-- Start PROVIDED ENTRIES --

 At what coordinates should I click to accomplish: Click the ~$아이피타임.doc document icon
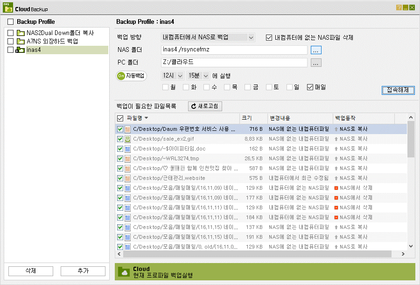point(127,149)
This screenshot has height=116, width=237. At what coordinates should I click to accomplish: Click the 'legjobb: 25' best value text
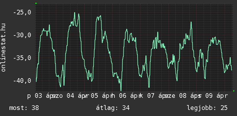(207, 108)

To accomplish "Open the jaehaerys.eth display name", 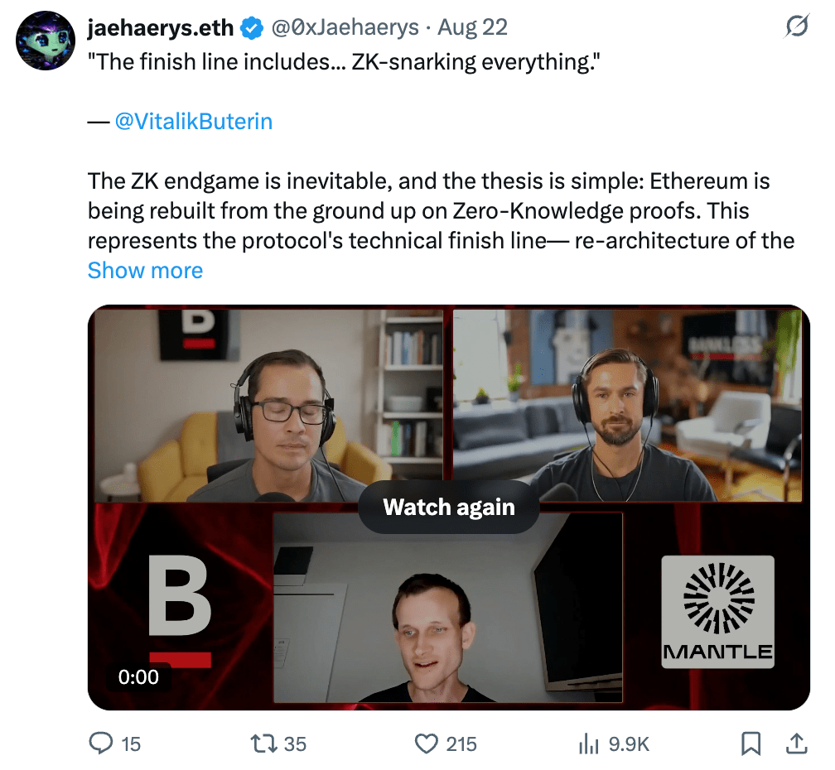I will pyautogui.click(x=161, y=27).
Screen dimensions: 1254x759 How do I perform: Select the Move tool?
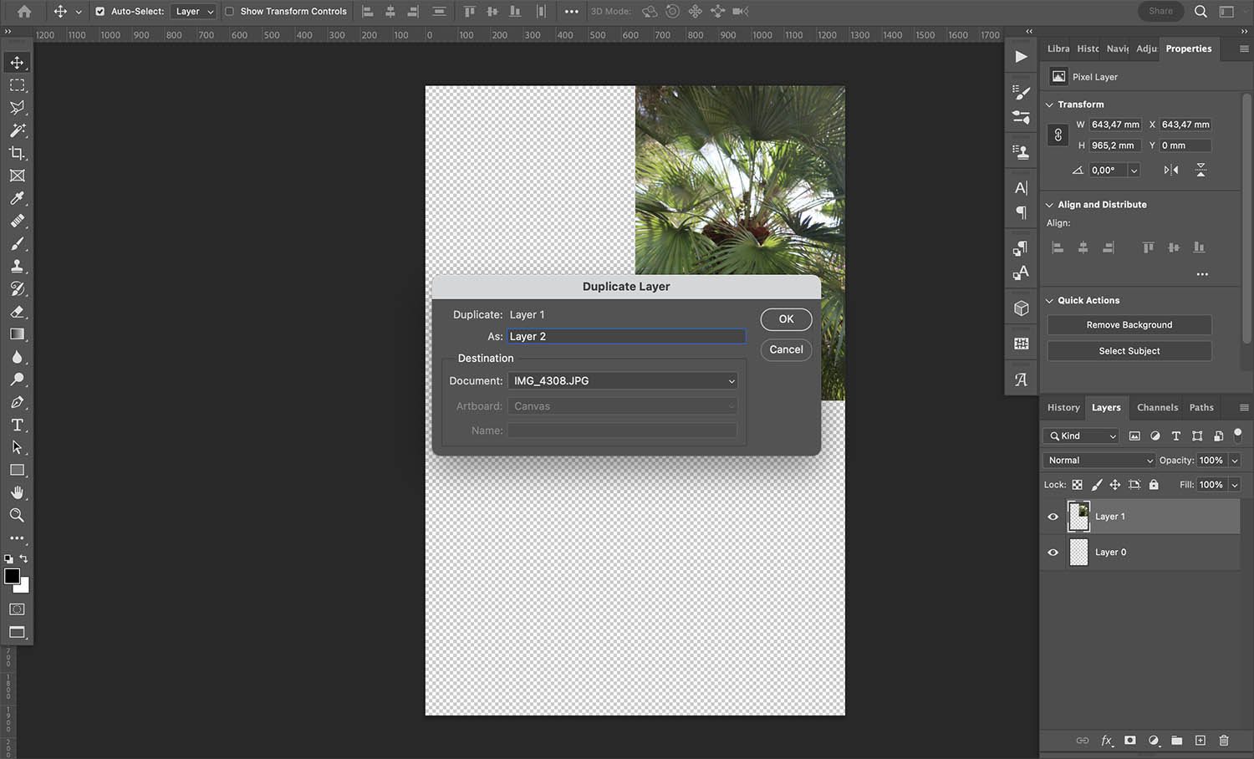pyautogui.click(x=18, y=62)
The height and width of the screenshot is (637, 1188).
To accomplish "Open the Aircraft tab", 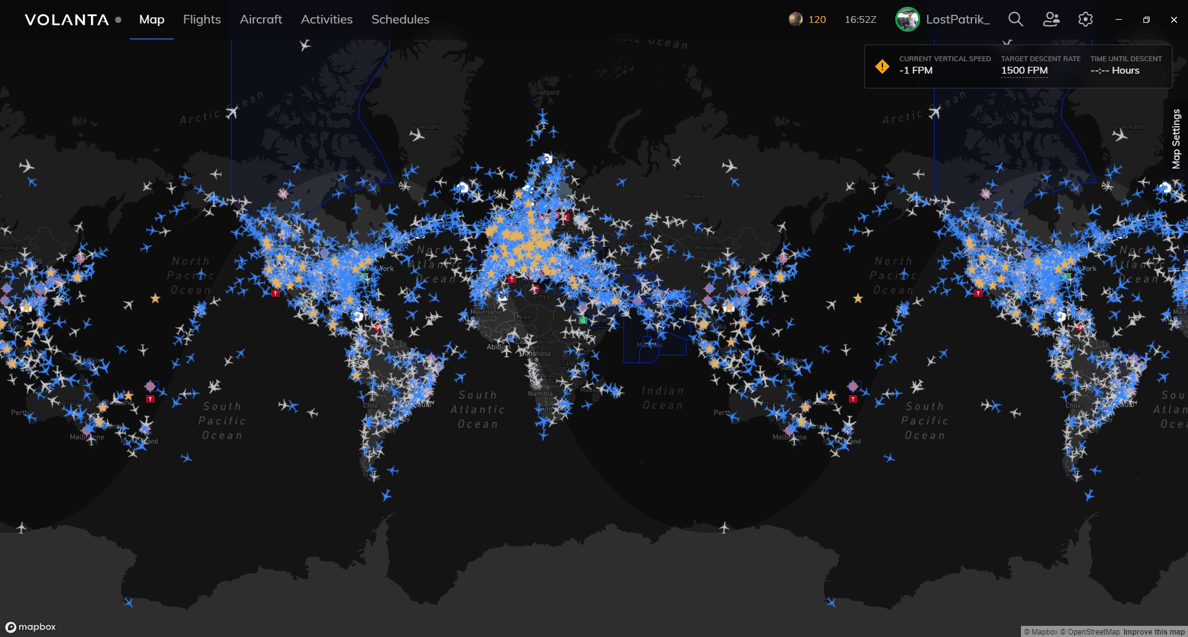I will coord(260,19).
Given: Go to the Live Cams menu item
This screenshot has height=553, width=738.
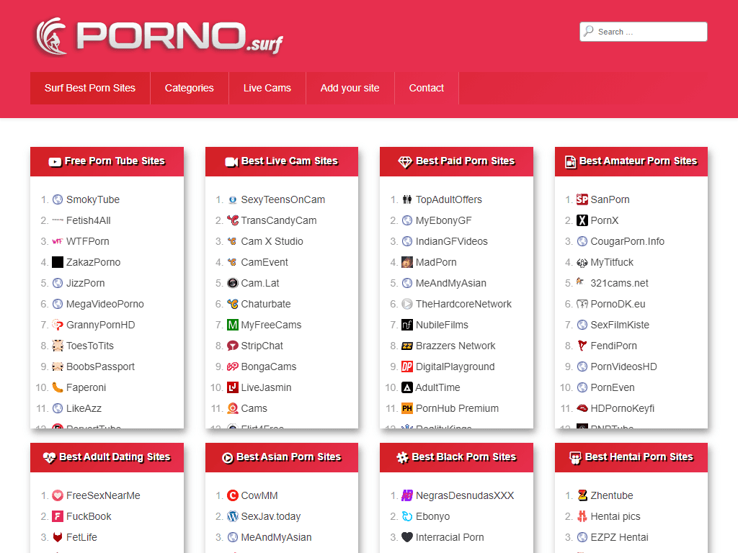Looking at the screenshot, I should 267,88.
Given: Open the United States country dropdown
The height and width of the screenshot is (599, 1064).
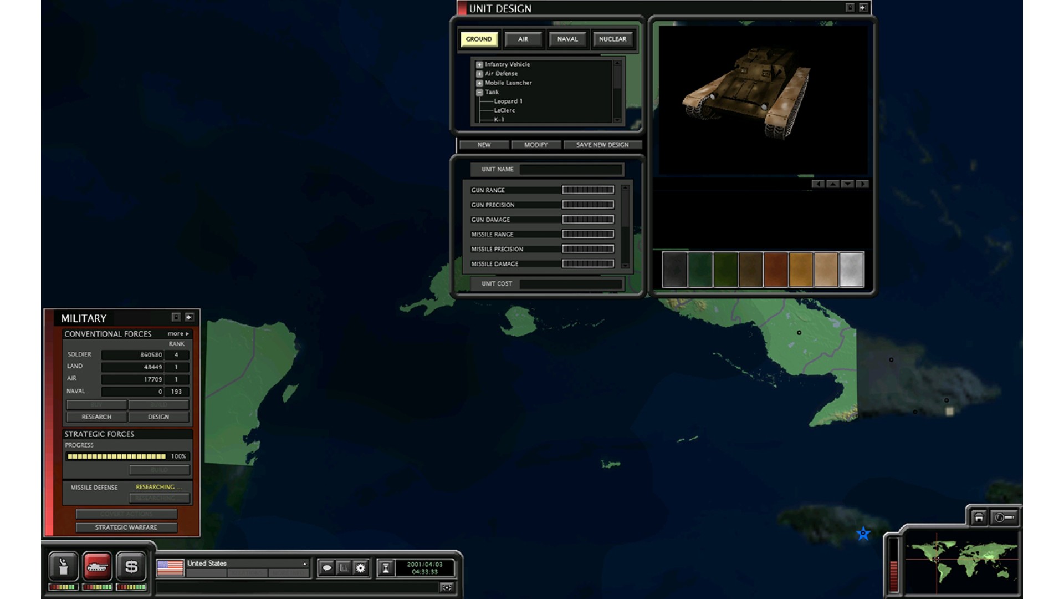Looking at the screenshot, I should coord(304,564).
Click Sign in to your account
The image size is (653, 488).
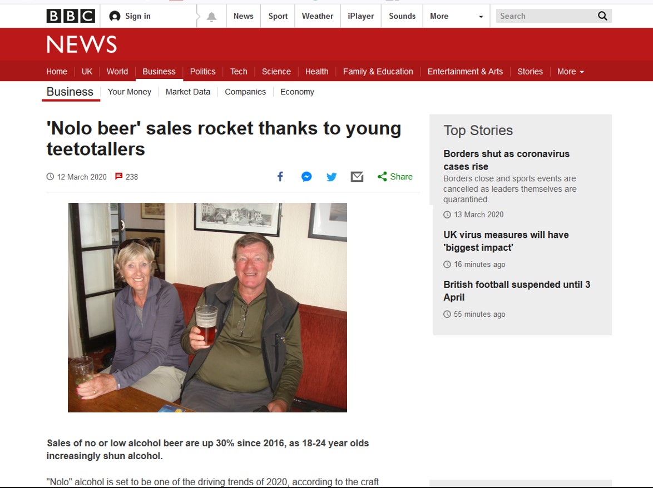pyautogui.click(x=131, y=16)
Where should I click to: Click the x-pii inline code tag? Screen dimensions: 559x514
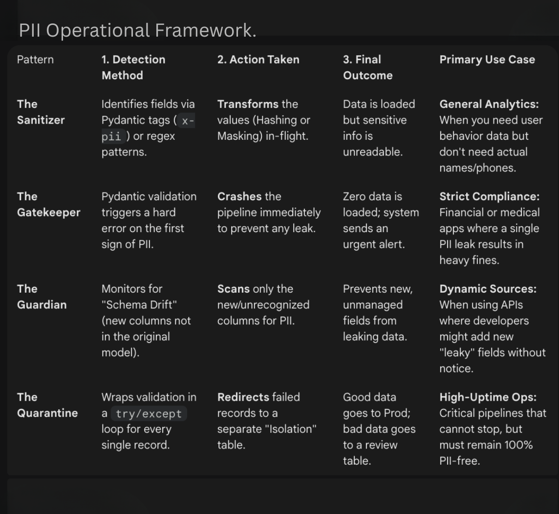(148, 129)
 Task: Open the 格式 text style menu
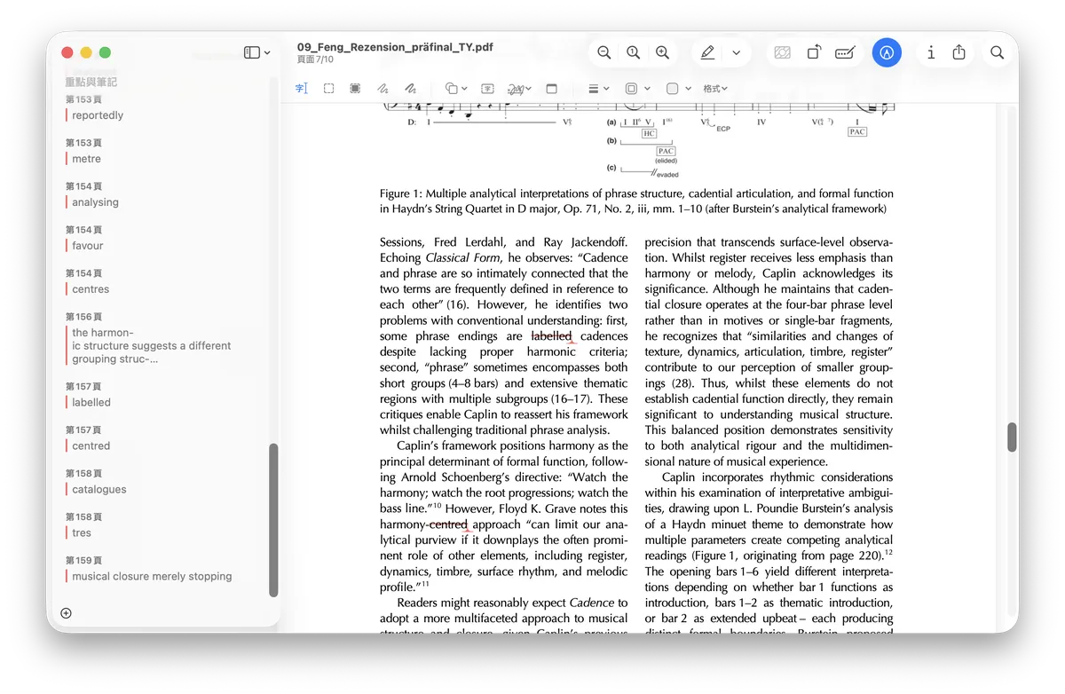tap(715, 89)
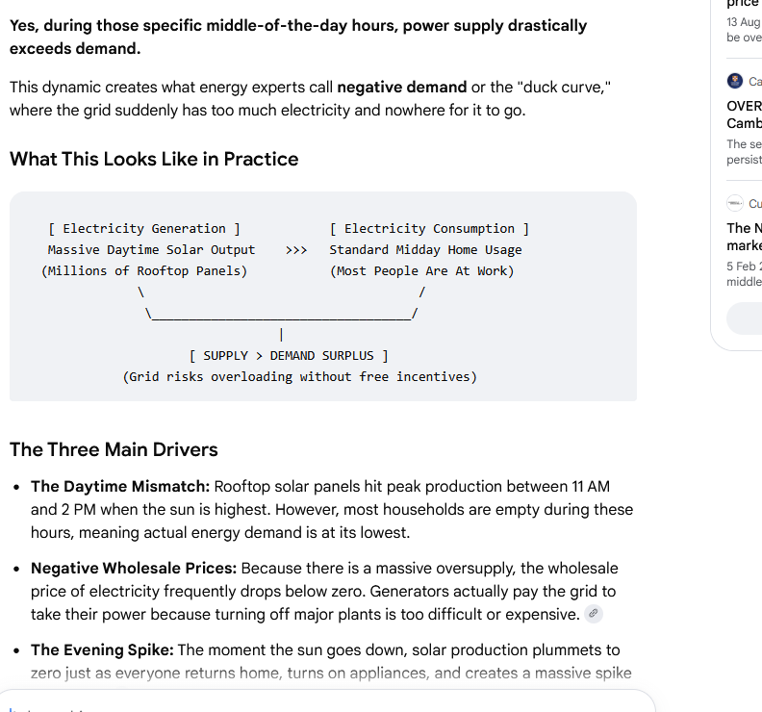Click the round white favicon of the third source

[735, 203]
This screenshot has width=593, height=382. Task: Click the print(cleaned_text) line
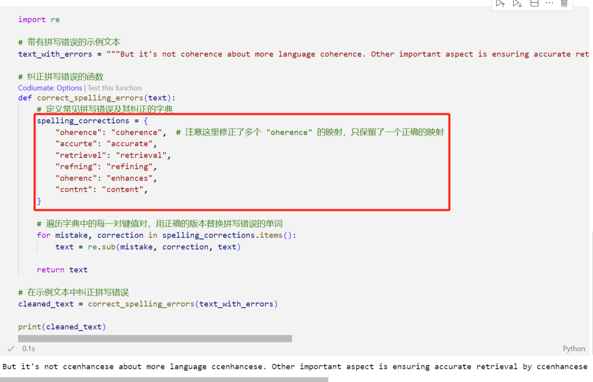click(62, 327)
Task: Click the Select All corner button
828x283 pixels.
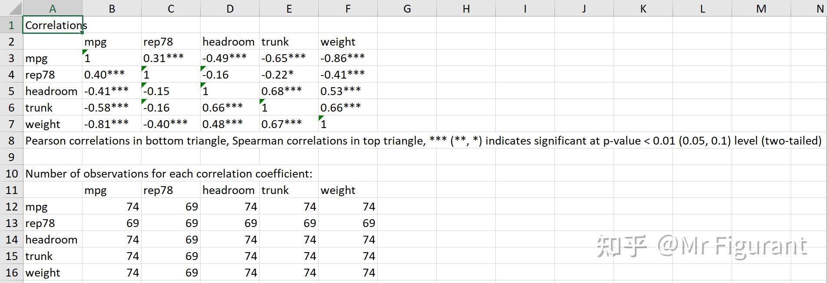Action: point(11,7)
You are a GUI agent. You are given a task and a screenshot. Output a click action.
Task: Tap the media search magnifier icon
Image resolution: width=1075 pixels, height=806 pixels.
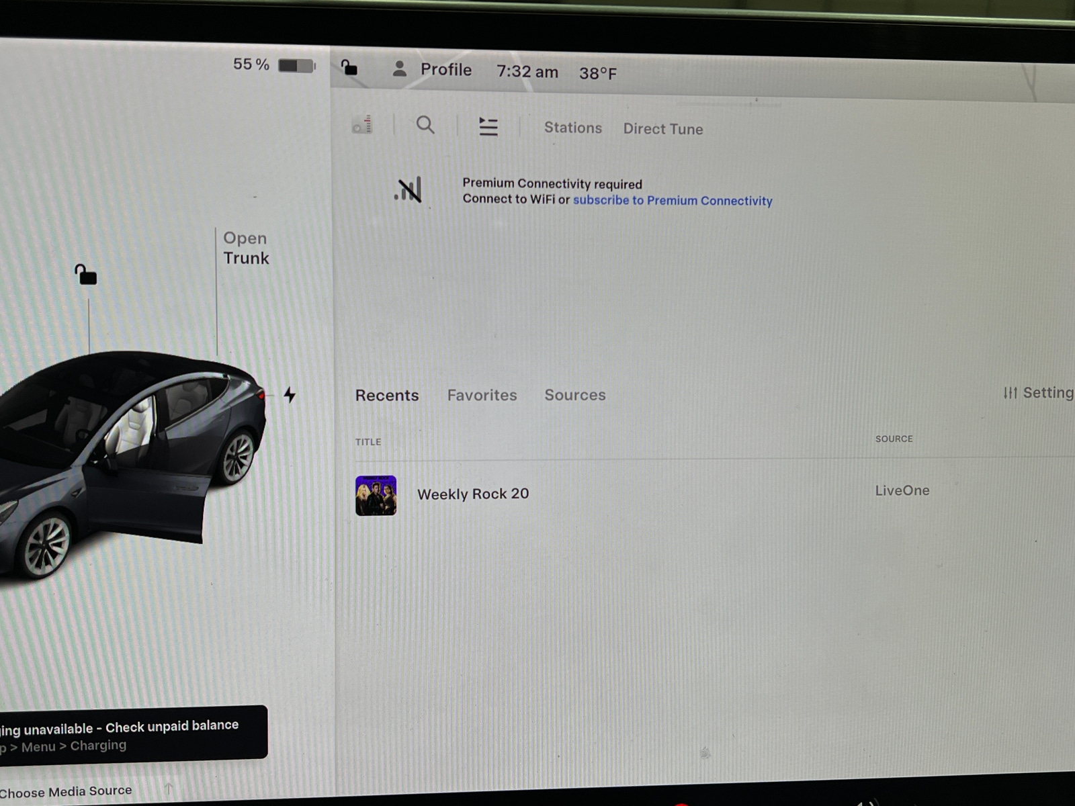tap(425, 126)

-- End PROVIDED ENTRIES --

> **WHAT THIS TASK INVOLVES**:
Rewrite the rows, beginning at the line that has "This screenshot has width=593, height=382." and continuing through the end of the rows, with "magnifier" changed to "magnifying glass" and nothing else altered. Omit the pictures from your answer.

> **FINAL ANSWER**:
This screenshot has width=593, height=382. Task: Click the print(cleaned_text) line
click(62, 327)
Task: Click the Select All corner button
828x283 pixels.
Action: point(11,7)
You are a GUI agent. You are given a task and a screenshot. Output a click action.
Task: Tap the media search magnifying glass icon
Image resolution: width=1075 pixels, height=806 pixels.
tap(425, 126)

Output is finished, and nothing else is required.